Task objective:
Begin at the line containing "How do I perform: Toggle" and retype each line through the end of the records exactly. Include nothing else and no pictures.

[Collected data]
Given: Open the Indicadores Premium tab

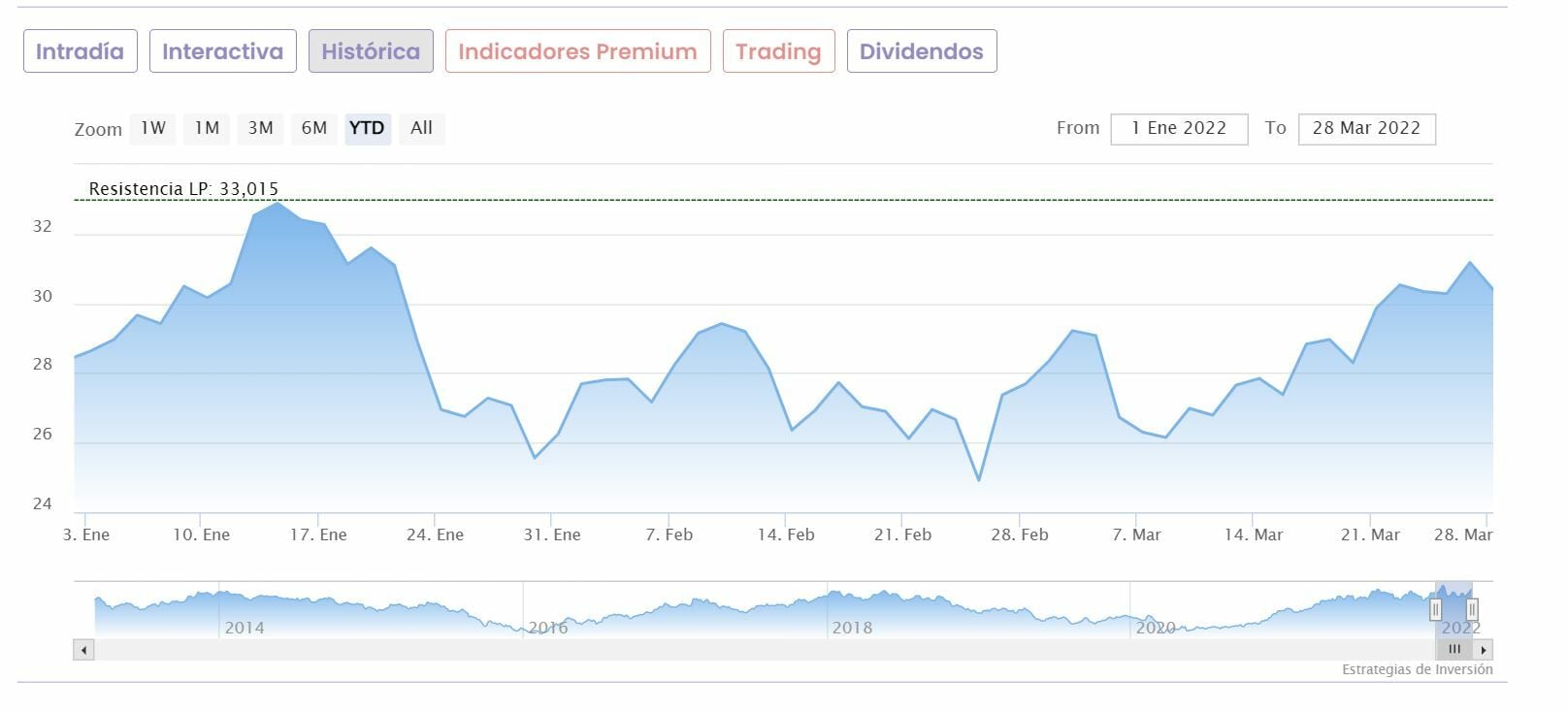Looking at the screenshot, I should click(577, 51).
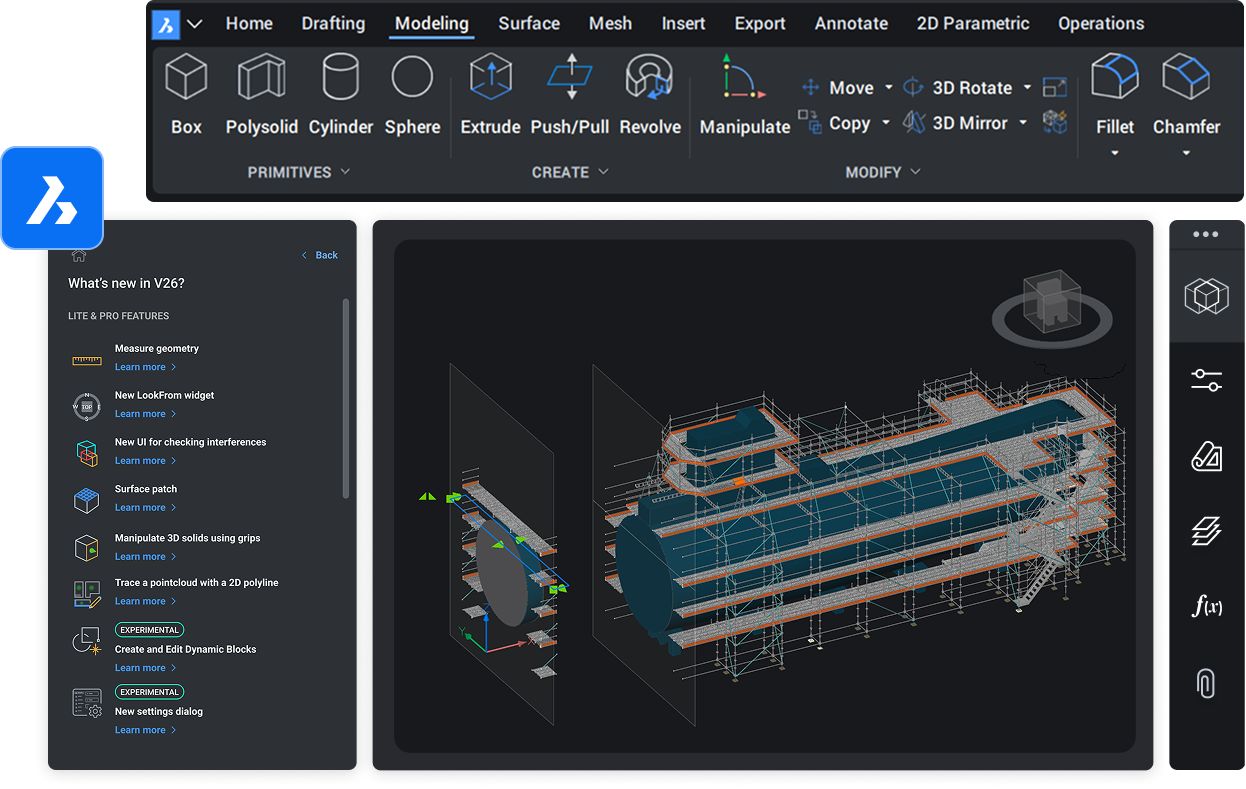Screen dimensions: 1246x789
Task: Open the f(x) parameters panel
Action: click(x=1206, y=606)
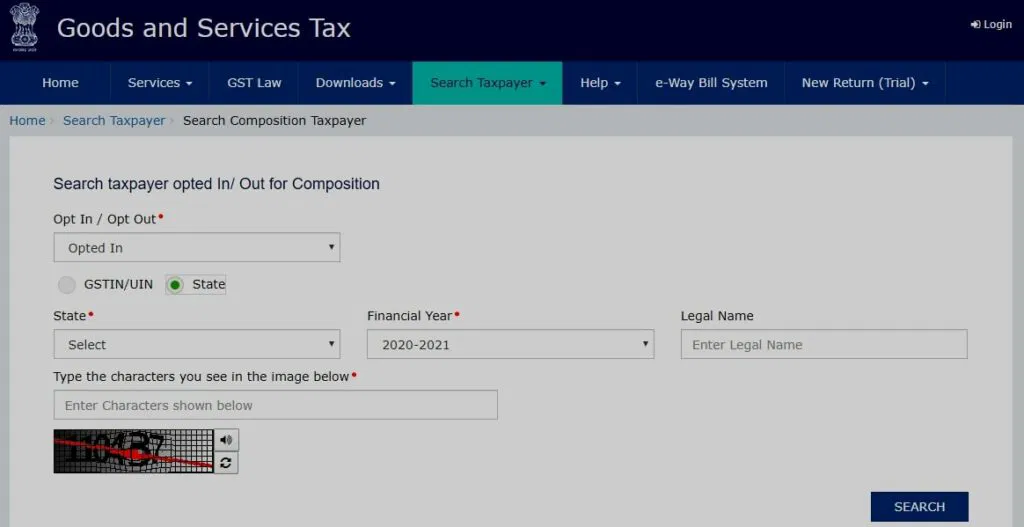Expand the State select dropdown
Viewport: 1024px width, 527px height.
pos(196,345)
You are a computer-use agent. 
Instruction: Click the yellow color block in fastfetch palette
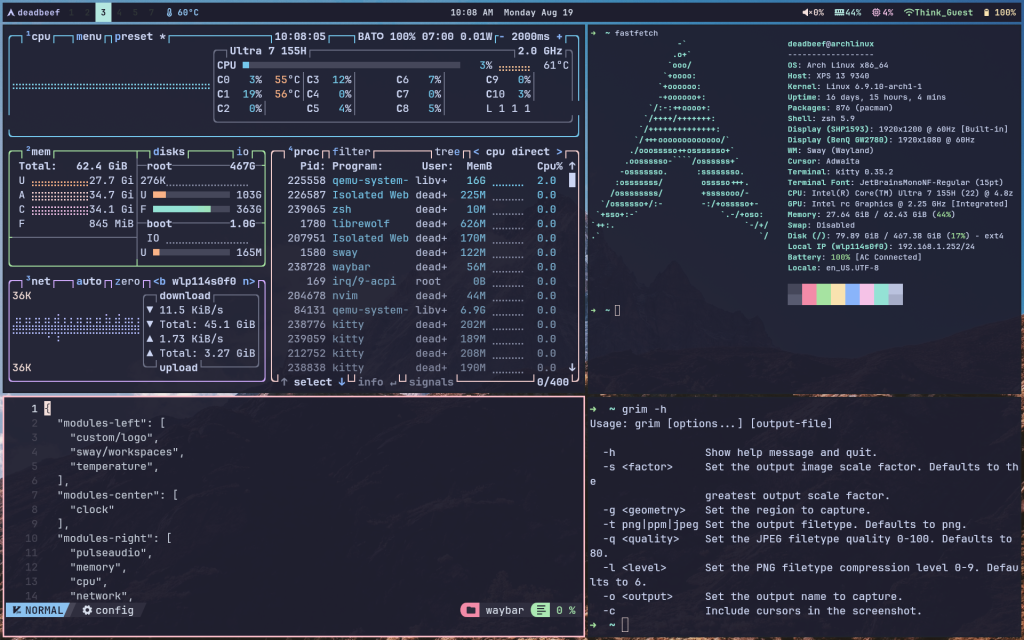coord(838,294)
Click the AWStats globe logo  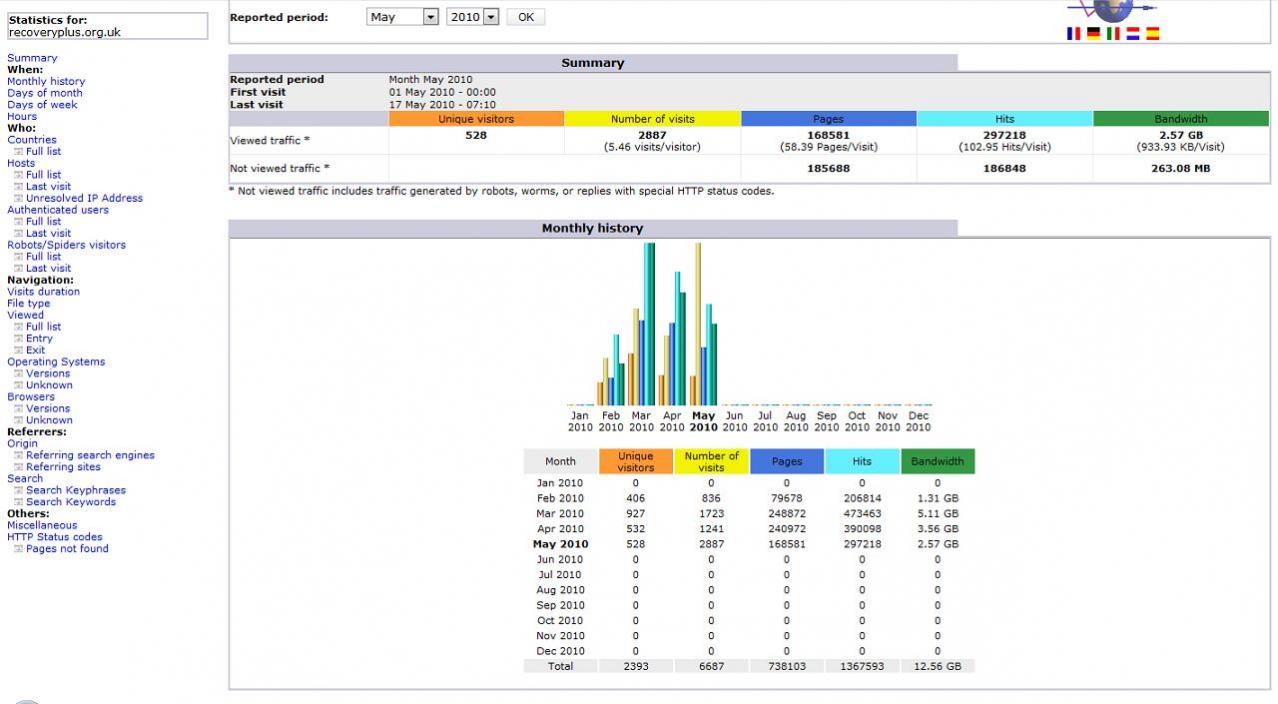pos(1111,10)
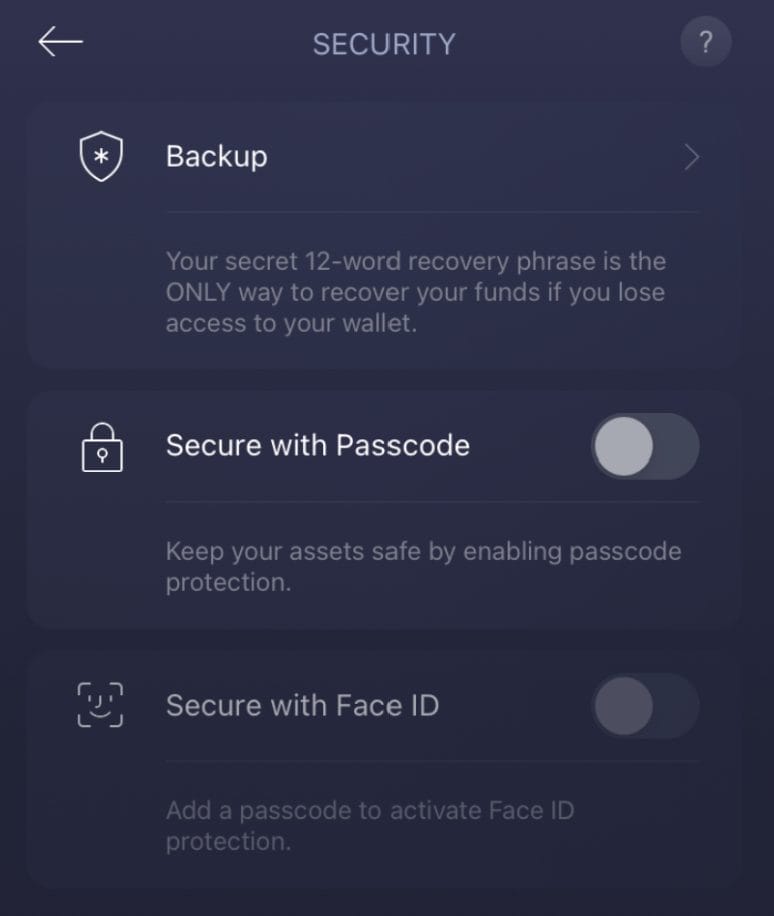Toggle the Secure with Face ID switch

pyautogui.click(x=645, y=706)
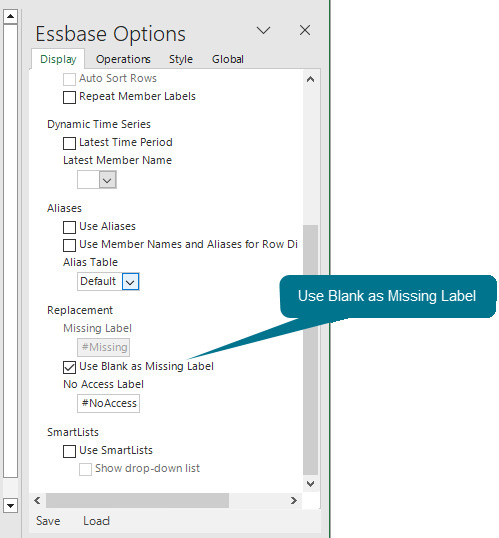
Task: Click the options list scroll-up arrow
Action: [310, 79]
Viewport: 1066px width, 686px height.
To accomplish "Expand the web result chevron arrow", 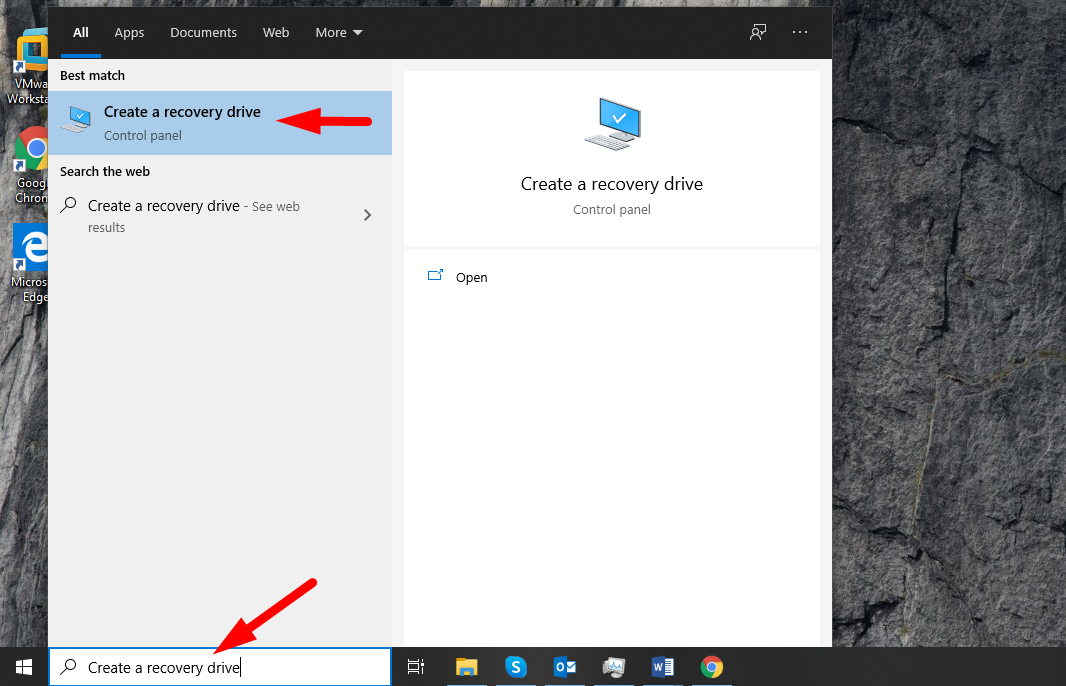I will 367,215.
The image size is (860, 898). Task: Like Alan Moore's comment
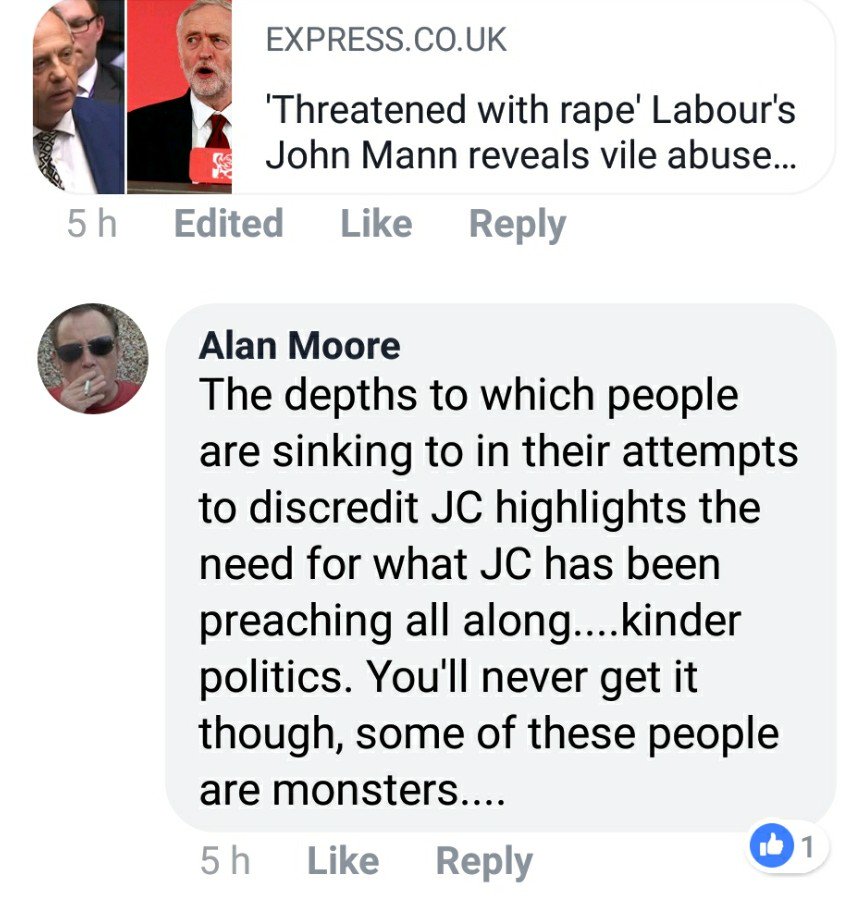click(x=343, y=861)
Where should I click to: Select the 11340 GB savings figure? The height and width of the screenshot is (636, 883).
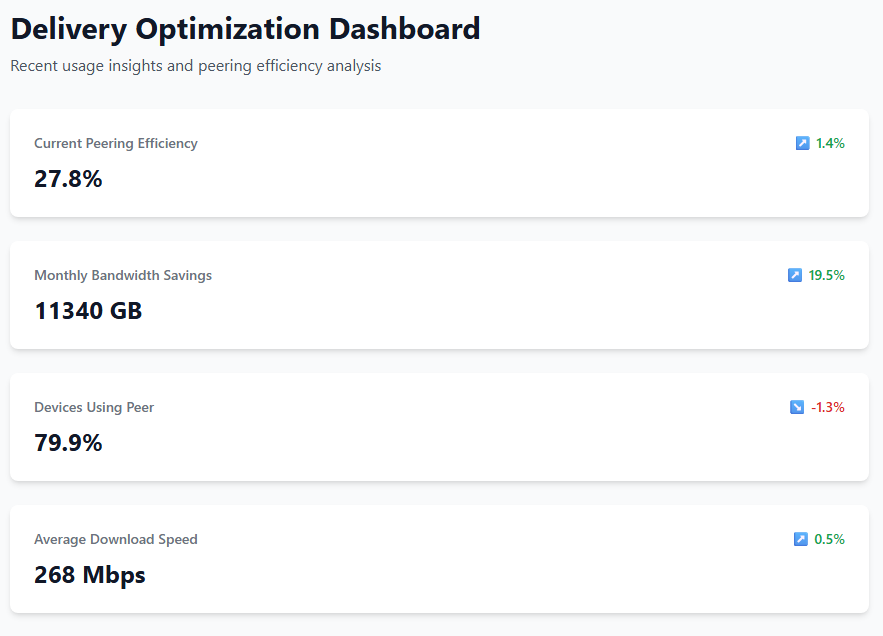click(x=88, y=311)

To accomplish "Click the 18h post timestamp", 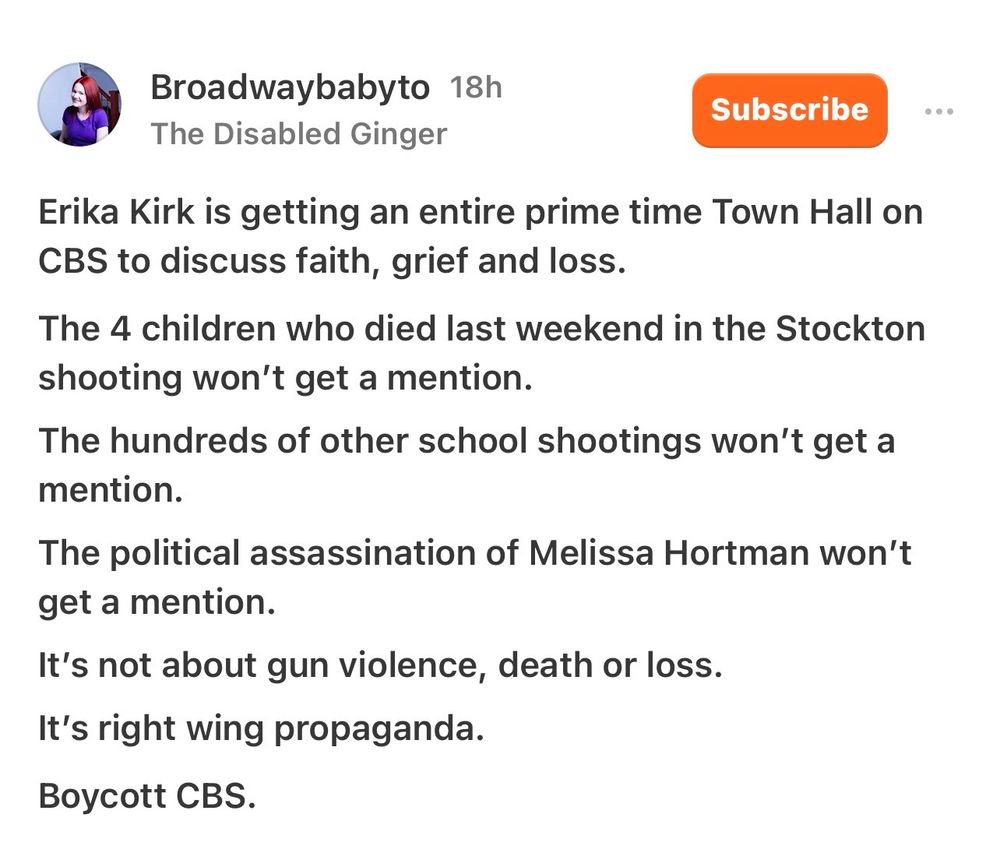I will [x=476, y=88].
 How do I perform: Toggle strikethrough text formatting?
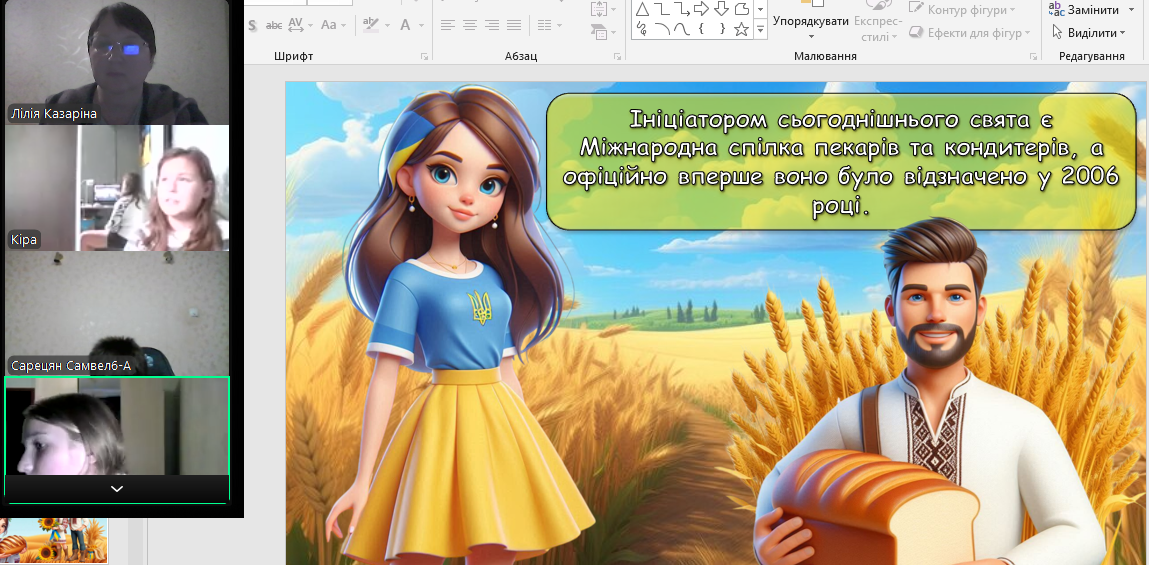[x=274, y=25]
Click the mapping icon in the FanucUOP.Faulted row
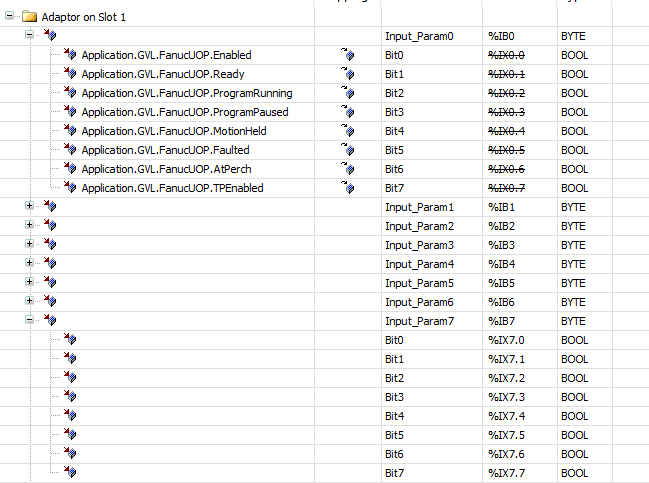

Exercise answer:
 How do I perform: Toggle strikethrough text formatting?
[x=274, y=25]
Click the mapping icon in the FanucUOP.Faulted row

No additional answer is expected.